Modular square root of a gaussian integer

Question

Let $a$ and $x$ be Gaussian integers.

How can I calculate the value of $x$ so that $x^2 \equiv a \pmod p$ where $p$ is a regular integer prime and $p \equiv 3 \pmod 4$ ?

Example:

$a = 2 + 5i$

$p = 7$

One possible value for $x$ is

$x = 2 + 3i$

which yields

$x^2 = (2 + 3i)^2 = -5 + 12i \equiv 2 + 5i \pmod 7$,

but this value I calculated manually. How can I compute $x$ for larger values of $a$ and $p$? Is it even possible to compute this value efficiently?

With regular big integers I can just use the method described here but so far I've failed to figure out how to adapt it to work for gaussian integers.

A little help would be much appreciated.

Answer 1

You did not tell us how you first determine whether or not $a$ is a square in $\mathbf Z[i]/(p)$. Do you use quadratic reciprocity in the Gaussian integers?

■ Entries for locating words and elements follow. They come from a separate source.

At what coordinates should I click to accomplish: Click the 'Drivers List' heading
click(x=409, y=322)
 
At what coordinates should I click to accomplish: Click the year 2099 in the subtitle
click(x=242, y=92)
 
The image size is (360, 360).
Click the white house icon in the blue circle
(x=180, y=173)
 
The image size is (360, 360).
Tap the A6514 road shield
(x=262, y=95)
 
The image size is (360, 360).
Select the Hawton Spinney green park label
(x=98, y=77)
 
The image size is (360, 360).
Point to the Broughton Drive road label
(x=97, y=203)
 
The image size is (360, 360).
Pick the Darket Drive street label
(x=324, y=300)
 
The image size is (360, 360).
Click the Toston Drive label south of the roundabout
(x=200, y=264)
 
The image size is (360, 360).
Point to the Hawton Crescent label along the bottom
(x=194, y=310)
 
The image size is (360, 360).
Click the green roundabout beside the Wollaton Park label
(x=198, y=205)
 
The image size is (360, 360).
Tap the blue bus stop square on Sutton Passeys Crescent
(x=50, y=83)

The field $\mathbf Z[i]/(p)$ has order $p^2$, which is $1 \bmod 4$, and when $p \equiv 3 \bmod 4$ the field $\mathbf Z/(p)$ has order $p$. There is a huge difference between finite fields of order that is $1 \bmod 4$ and $3 \bmod 4$ when you try to compute square roots explicitly. When $\mathbf F$ is a finite field with order $q$ and $q \equiv 3 \bmod 4$, then it is trivial to write down a solution to $x^2 = a$ in $\mathbf F$ when you already know that $a$ is a nonzero square: $a$ being a square in $\mathbf F^\times$ is equivalent to $a^{(q-1)/2} = 1$ in $\mathbf F$, and that implies $a^{(q+1)/4}$ is a square root of $a$ because $$ (a^{(q+1)/4})^2 = a^{(q+1)/2} = a^{(q-1)/2}a = a. $$ For finite fields with odd order that is $1 \bmod 4$, this trick fails to work and you need more serious ideas. Read about the Tonelli-Shanks algorithm and Cipolla's algorithm as two ways to solve $x^2 \equiv a \bmod p$ in $\mathbf Z$ when we already know that $a$ is a square in $\mathbf Z/(p)$. These two algorithms can be adapted to any finite field with odd order.